Inspiration

Inditex-tech propose a real industrial challenge with strong requirements and difficulties. After learning more about what we were asked, we started thinking on how to resolve the problem. Most of our inspiration came from the work and studies we had done in the university. We really enjoyed using what we had learned these years.

What it does

The main idea is to control all the flow of the algorithms by creating tickets. When a box has to leave, a ticket is created, same with the boxes that enter. "The director" (the name of our algorithm) then chooses the less costly action. We did it so it is similar to a thread-task implementation. As threads we have the shuttles that move boxes, and for tasks we have tickets to move boxes.

We didn't forget the second algorithm: we explore the states of the silo to find the best distribution of boxes. Now, as boxes enter, we decide which is the best place to put them.

How we built it

The "director" algorithm mainly does a greedy algorithm to choose the best local decision based on the cost of the tickets it has received.

The more complicated one is the distribution algorithm.
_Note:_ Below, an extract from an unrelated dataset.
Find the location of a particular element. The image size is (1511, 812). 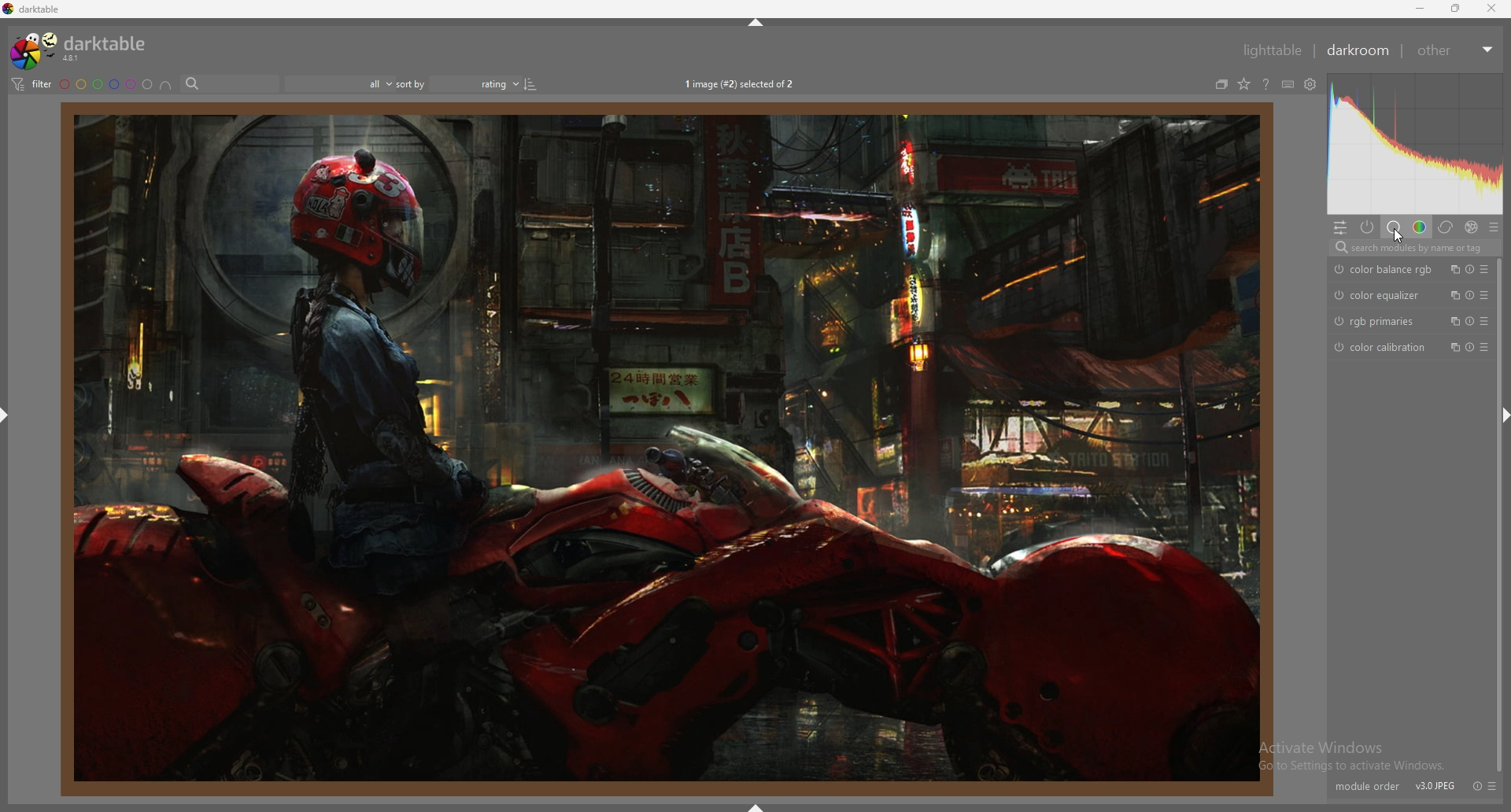

person sitting on bike in a factory is located at coordinates (663, 447).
For exploring the different silo states we implemented LNS (Large Neighborhood Search), which explores different configurations of boxes with operators of "destroy" and operators of "repair". We give the LNS algorithm an initial state based on different possible scenarios: blocked silo, semi-empty silo...
We understand the silo as a matrix of destinations, as each box is equivalent if it goes to the same place. For the algorithm to get quick convergence, we collapsed aisles and sides into only x, y, z coordinates.
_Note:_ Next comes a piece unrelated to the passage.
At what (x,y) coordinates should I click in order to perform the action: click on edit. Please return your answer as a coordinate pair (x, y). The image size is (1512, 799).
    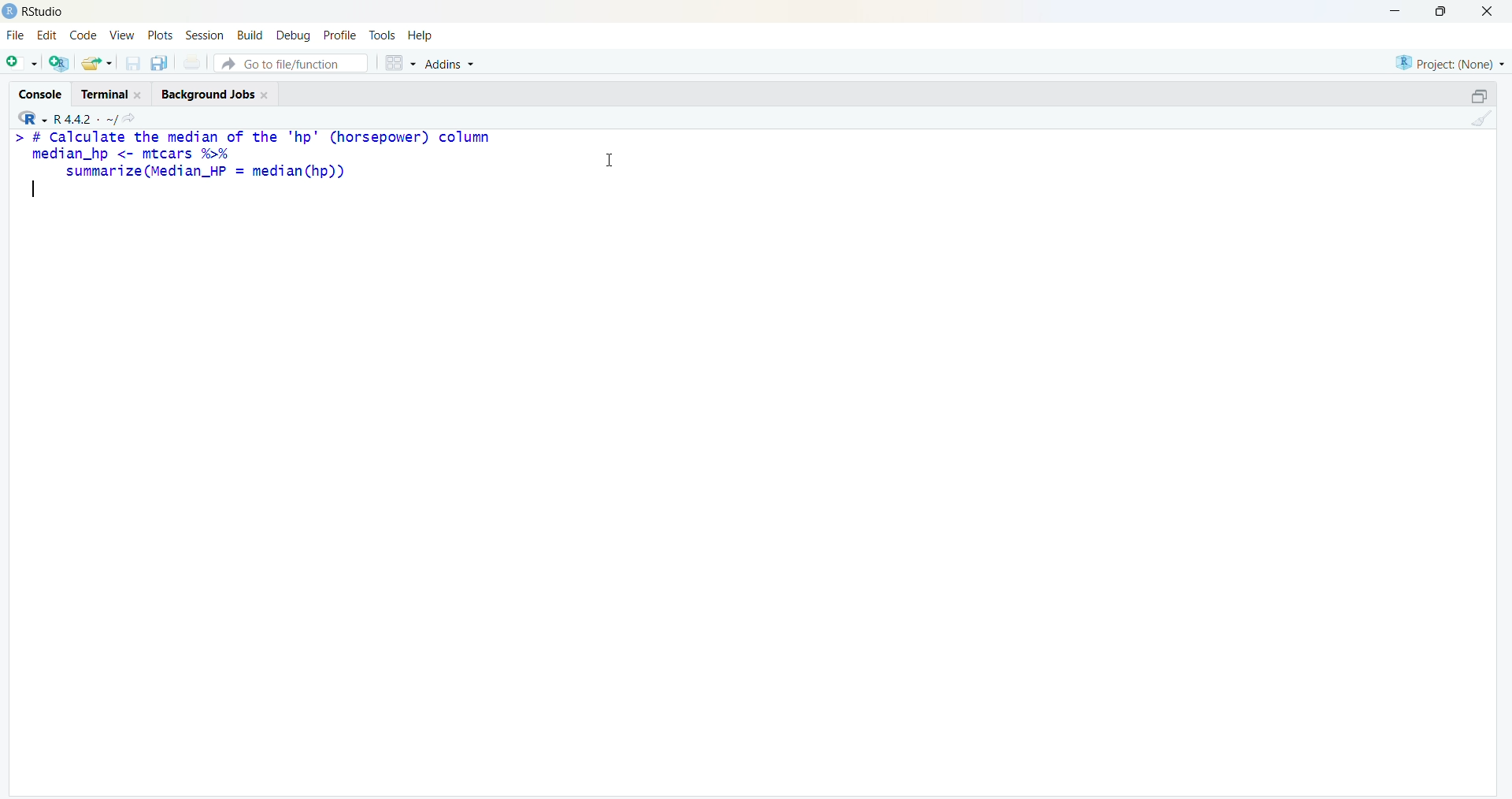
    Looking at the image, I should click on (47, 35).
We also built an interface to see how the algorithm works: how the aisles are occupied, how the shuttles move, how the pallets are loaded. We provide a focused aisle view and a 3D view!!

Challenges we ran into

The interface resulted in a very pretty way to show our work, but it was a great challenge. We didn't have the knowledge to build a correct frontend-backend project. Our backend was great, the interface was good, but the connections between the real simulation data and the UI were the biggest challenge we faced. We had to refactor most of our work to build a new interface. Thankfully, all the aesthetic decisions we took were maintained.

Accomplishments that we're proud of

How beautiful our interface turned out. A clear way of showing all boxes. It was hard but worth it.
Also, our final metrics were quite good. Pretty close to 1000 boxes/hour and sometimes, in some configurations, we reached more than 1000 b/h!!!

What we learned

Mostly how to create a real front-back project with live data to show. As for the algorithm part, we didn't know LNS, so it was a fun approach to a more efficient algorithm.

What's next for SiloHacking

Most of the work is done in Python, which is slow. We should refactor the main algorithm into C++ or directly migrate all the code to a C++ project. Also, if we take into account that real-world silos are much bigger, we would try to do a parallelized version of LNS, which is more complicated and hardware-demanding.